* _Task_
Copy each line of the records below that has "computer" in it.

Pixel coordinate grounding data:
---*---

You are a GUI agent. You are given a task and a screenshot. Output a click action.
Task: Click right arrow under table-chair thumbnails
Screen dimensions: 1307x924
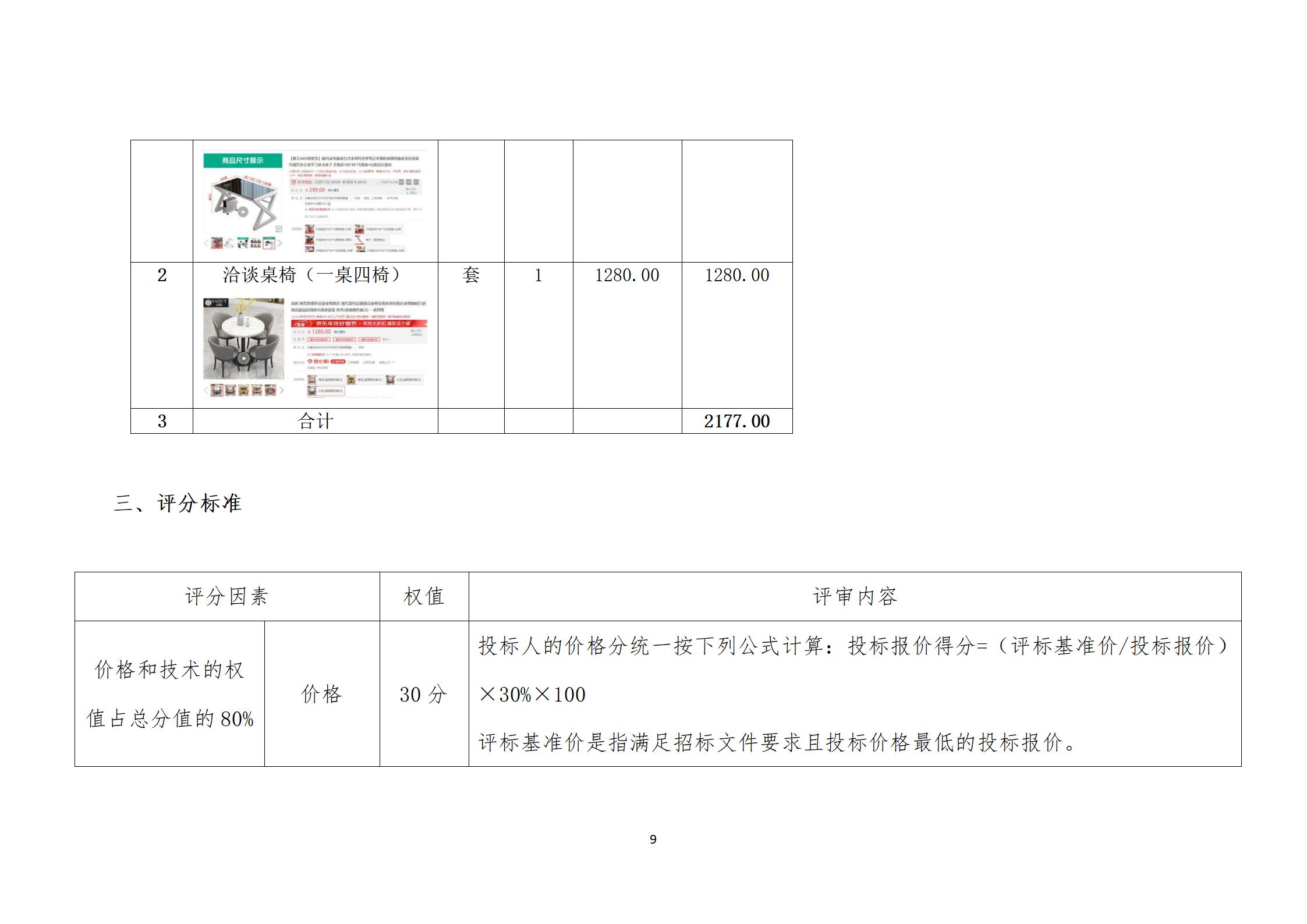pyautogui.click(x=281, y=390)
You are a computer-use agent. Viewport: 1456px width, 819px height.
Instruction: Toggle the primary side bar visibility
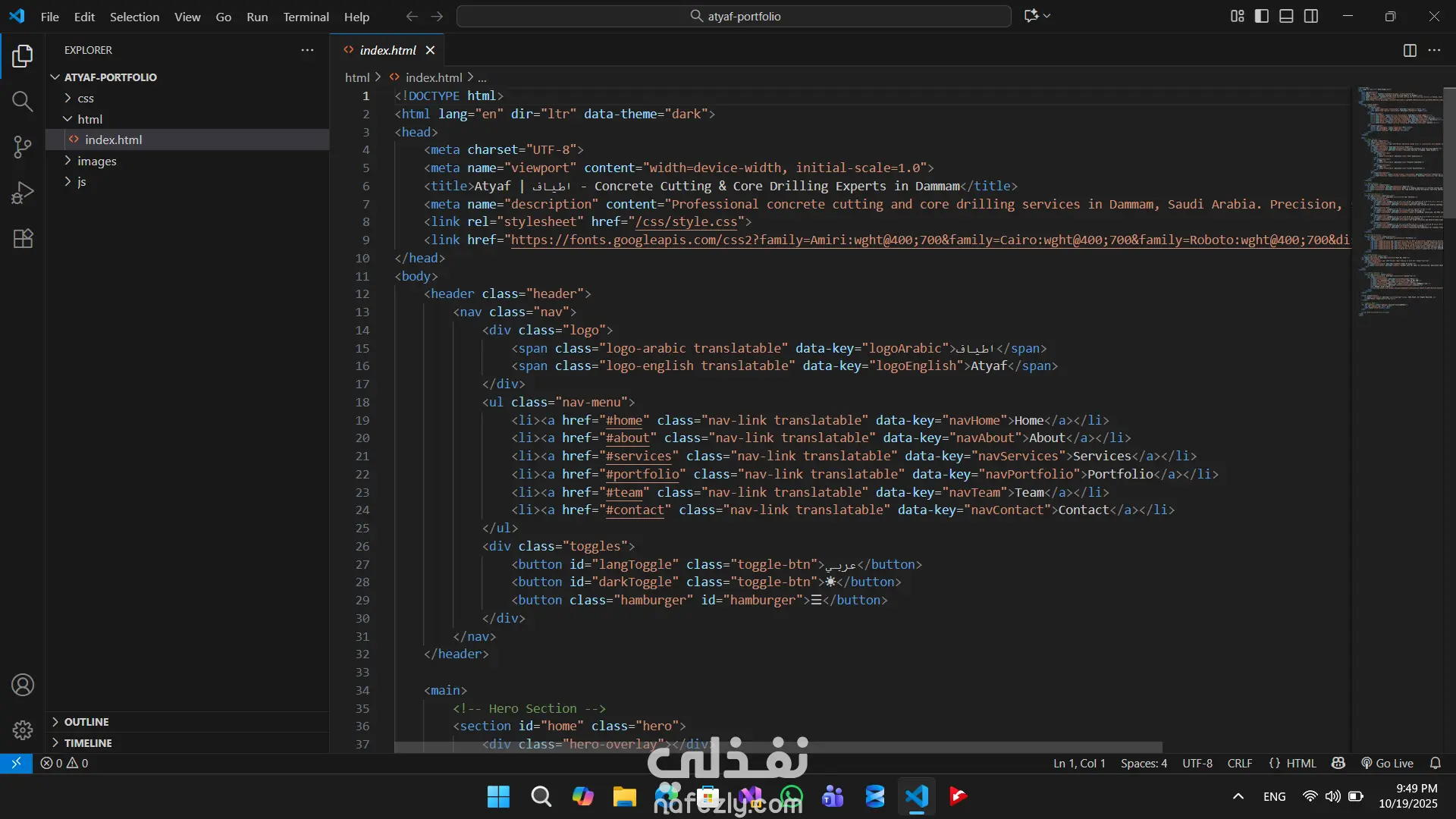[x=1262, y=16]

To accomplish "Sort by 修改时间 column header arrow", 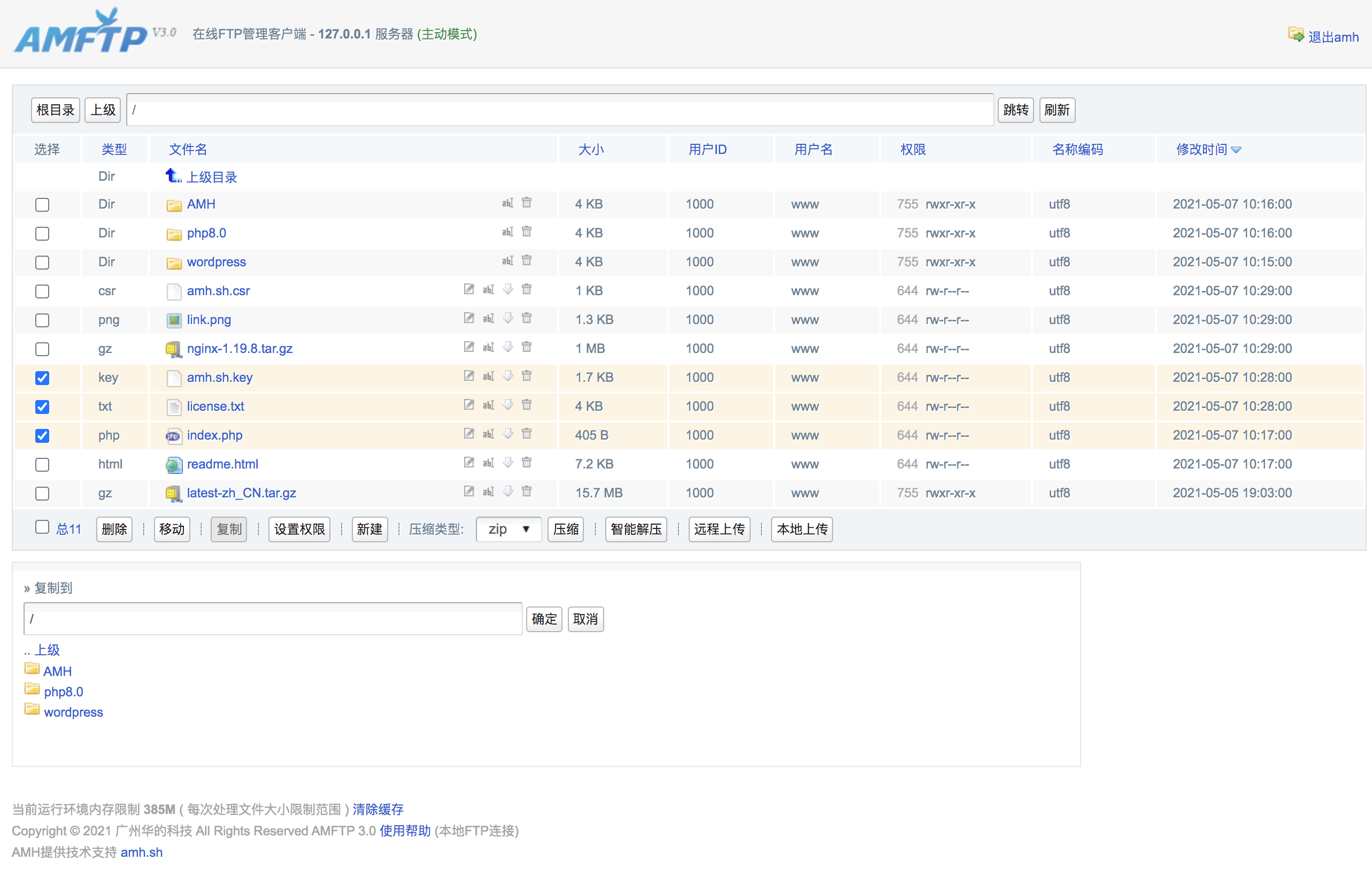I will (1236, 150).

---*---

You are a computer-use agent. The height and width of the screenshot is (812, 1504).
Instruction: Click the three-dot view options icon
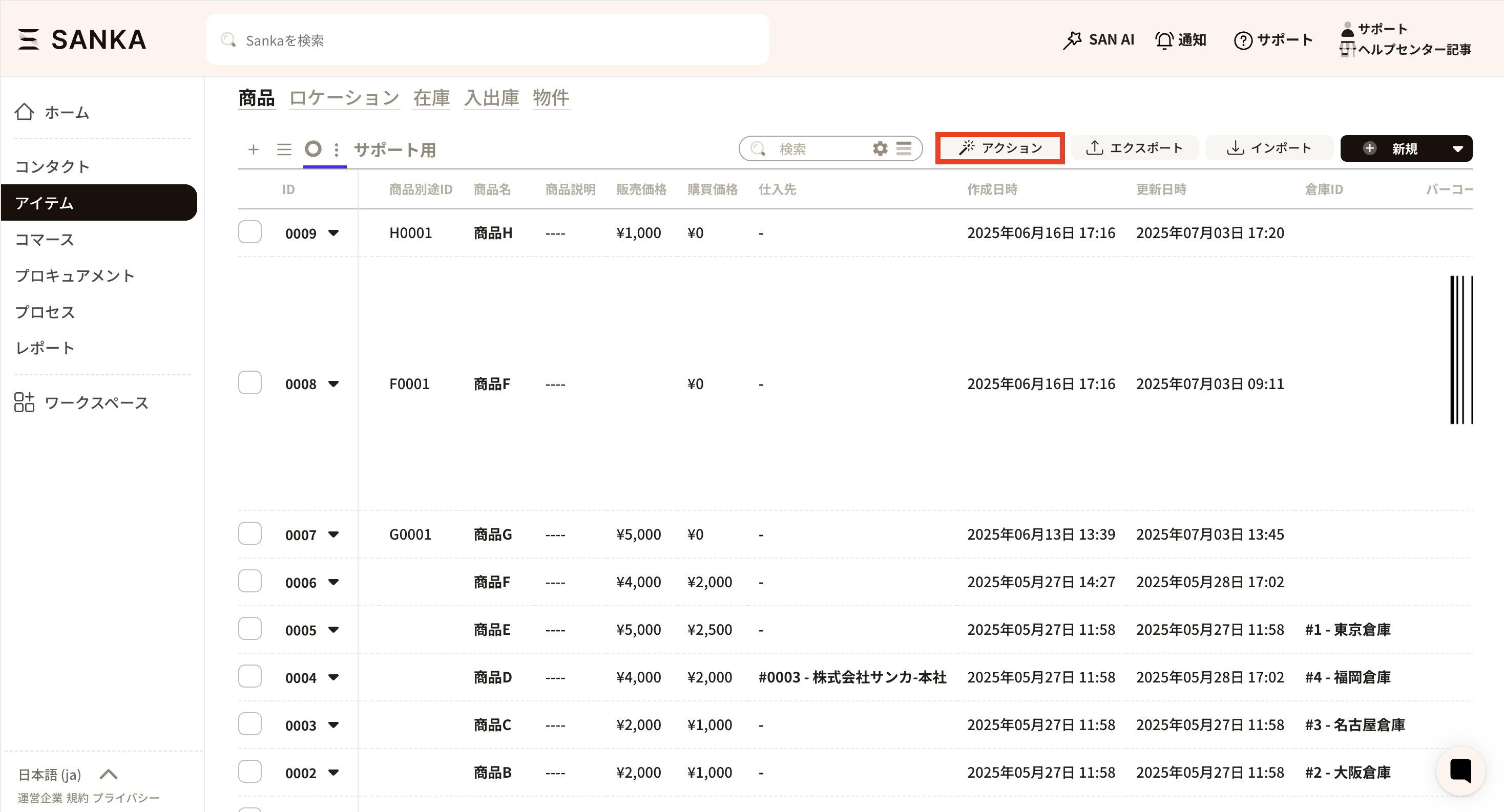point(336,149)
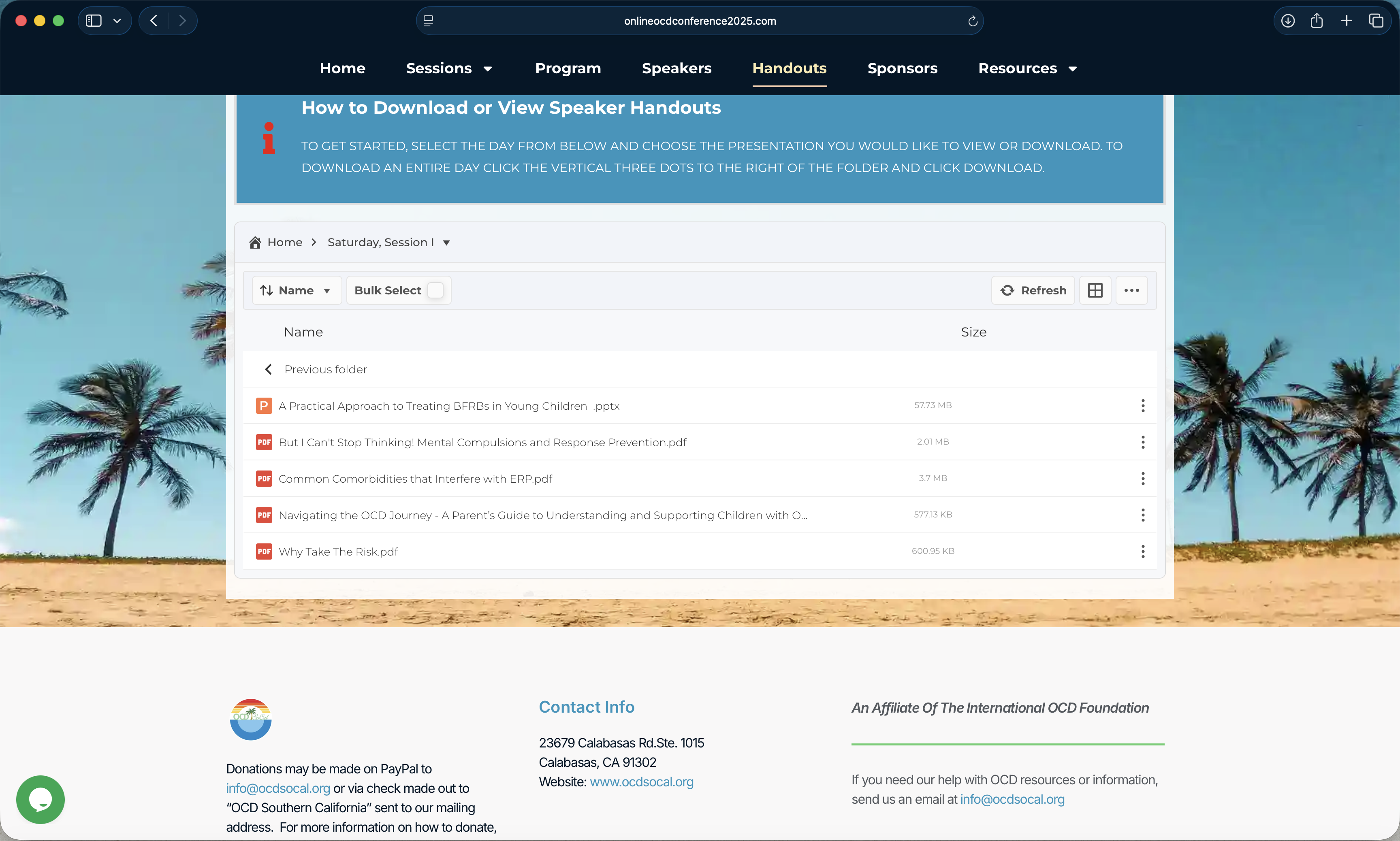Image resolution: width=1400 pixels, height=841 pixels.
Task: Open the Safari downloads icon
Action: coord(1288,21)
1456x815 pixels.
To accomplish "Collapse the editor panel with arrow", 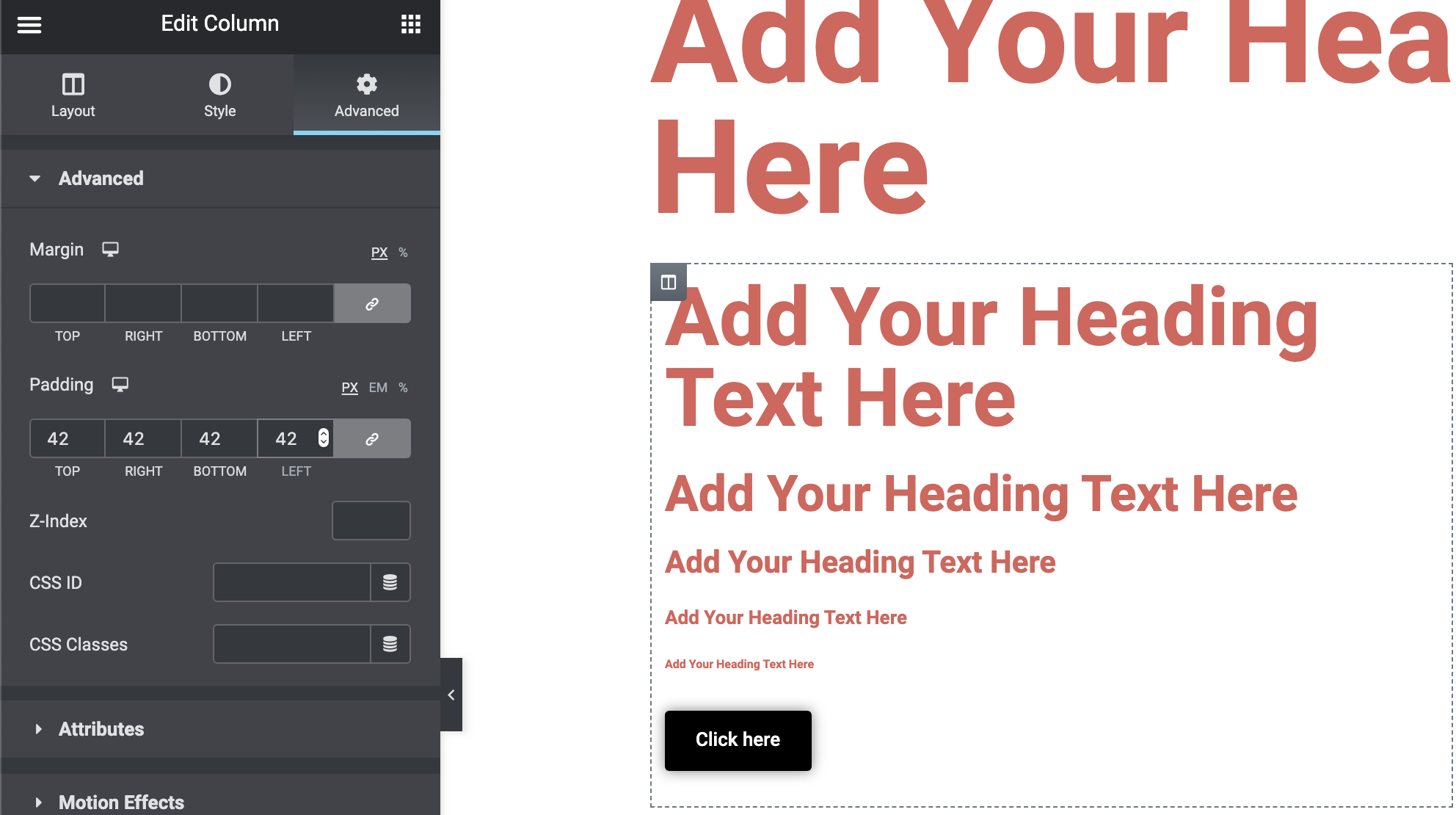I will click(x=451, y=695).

---*---

* _Finished exercise_
You are a computer-use agent. Viewport: 1456px width, 819px height.
You are a computer-use agent. The height and width of the screenshot is (812, 1504).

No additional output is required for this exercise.